I STILL Think Uma Thurman's Stalker is Kind of a Cool Guy

What does it say about me that I think Jack Jordan, a.k.a "The Uma Thurman Stalker," is kind of a cool guy?

I first met Jack Jordan in 1991, when we were both students at the University of Chicago. We had a few acquaintances in common and bumped into each other on the quads or in a coffee shop or at a party. He was a laconic English major who smiled suspiciously at jokes, particularly the kind of jokes that a small group of self-styled insiders would pass around like a jazz improvisation. I never knew if he thought the original jokes were funny or not, so when it was my turn I'd often crank up my riff. I figured if he thought we were all being asses, then I was going to be the biggest ass.

The last time I saw the guy was at a party in 1995. At the time I had given up any idea of being anything other than a "financial analyst" and resigned myself to a job making various reports, charts, & graphs for a telecommunications company while taking business classes at night. I figured he, like nearly everyone else I knew still kicking around in Chicago, had made a similar compromise. Instead, I found out that he was part of a group that started a non-profit called Go Trek, which took socio-economically diverse groups of young people on long hikes through different parts of the world, testing their physical & foreign language limits while exposing them to different people and items of cultural significance. I came back from getting a beer and found him saying something to my wife that made her laugh out loud. I felt jealous.

I didn't think of the guy again for several years, until I bumped into a mutual acquaintance at a wedding. During a conversational lull, I asked about Jack and the acquaintance gave a glib reply and went for a fresh drink.

Jack was probably due to vanish from my mind, like a junior high classmate or a fellow former fast food employee, but then last week the abstract of "Uma Thurman's Stalker" became real. The New York Times article I was reading began "Jack Jordan, a University of Chicago graduate turned drifter who lived in his car..." and I had to stop because I got all queasy.

I thought I reached the point where I stopped hating on fellow University of Chicago alumni, those various charmless, narcissistic, annoying fellow classmates and friends-of-roommates/roommates-of-friends who are now tenured professors, hedge fund managers, film directors, op-ed columnists, and noted humanitarians, but this brought up the same sort of feelings, albeit in doppelganger form.

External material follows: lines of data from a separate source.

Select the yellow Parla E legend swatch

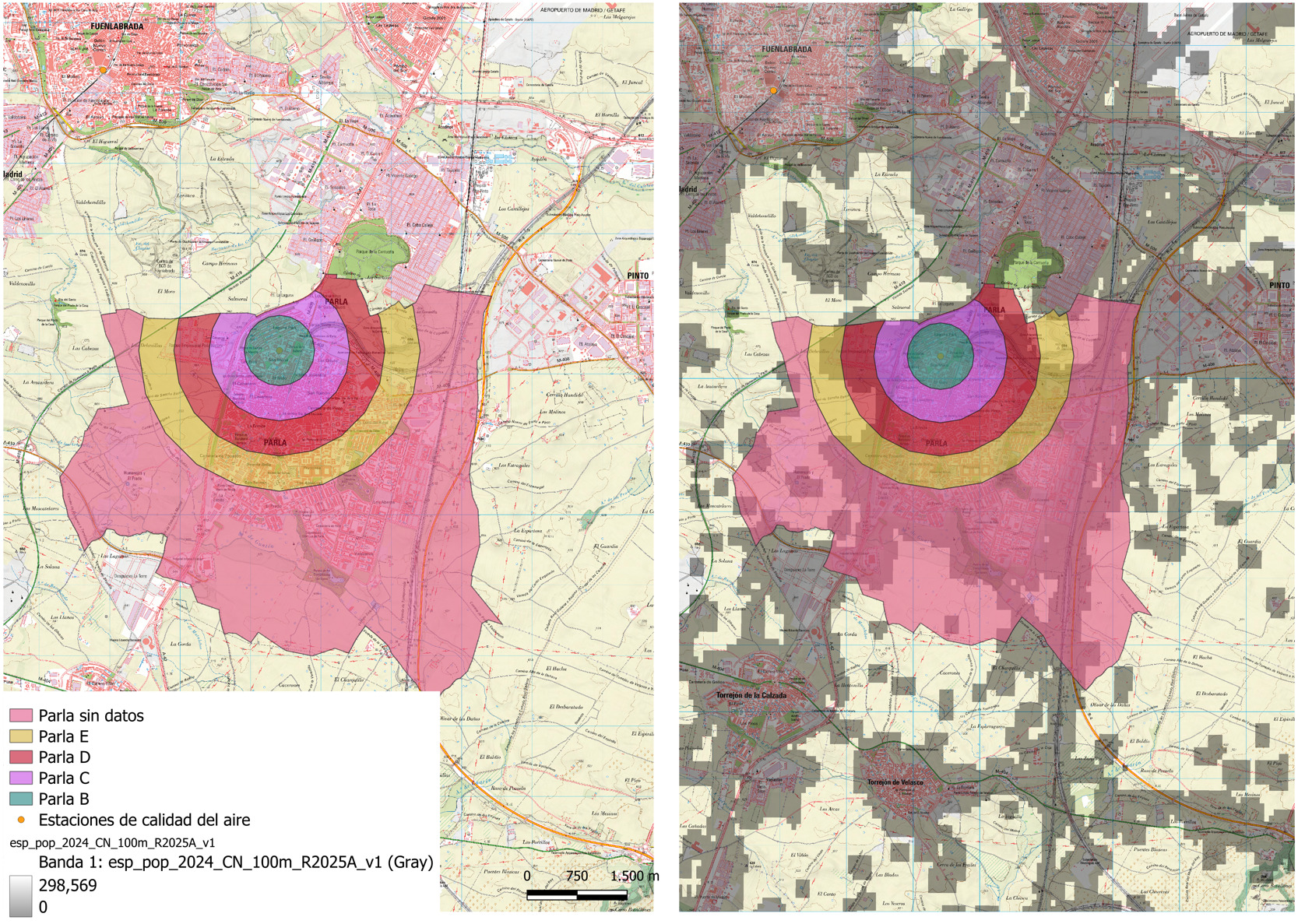[x=21, y=736]
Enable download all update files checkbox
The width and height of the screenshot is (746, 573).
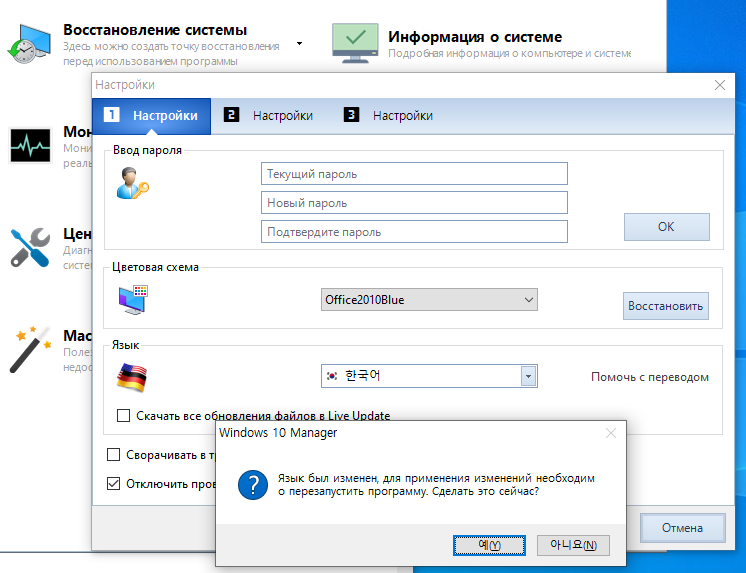pyautogui.click(x=124, y=416)
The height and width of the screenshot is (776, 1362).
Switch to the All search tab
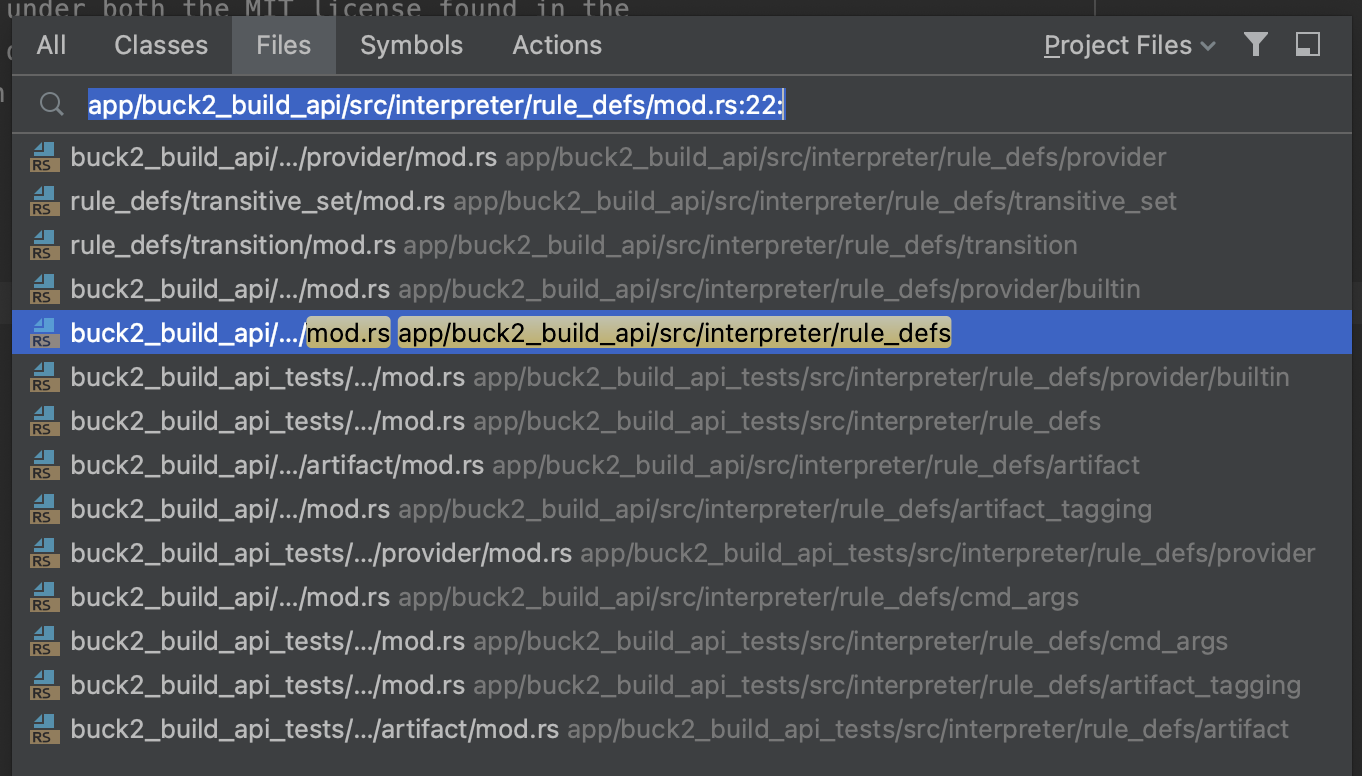(50, 45)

I spent the next couple of days romanticizing the idea that ten years ago I could have chosen a similar path, but somehow found myself foregoing the vegan/pool cleaner/schizophrenic/stalker route and doing that husband/homeowner/father/stay-at-home dad thing and that these moorings saved me from his fate. Fellow alumni would email and I joked that Jack was another victim of the perverse narcissism of a University of Chicago alumni, who no longer content with merely using Greek philosophers as a punchline, decided to believe their desperate rants would be seen as challices of brilliant allusions and metaphors. I asked my wife if she remembered that one party back in 1995 with a series of increasingly frantic triggers - Remember? At that one guys loft apartment? So and so was there? The dj had that one film on a loop? It was on Lake street? - until it was clear she wasn't going to remember a damn thing. I thought about writing a letter to his folks, googled his name, read the user comments on tmz.com and got angry enough to start writing something similar to this post, but then deleted it.

What does it say about me that I think Jack Jordan is kind of a cool guy?

It probably means we shouldn't be judged by the worst thing that we do.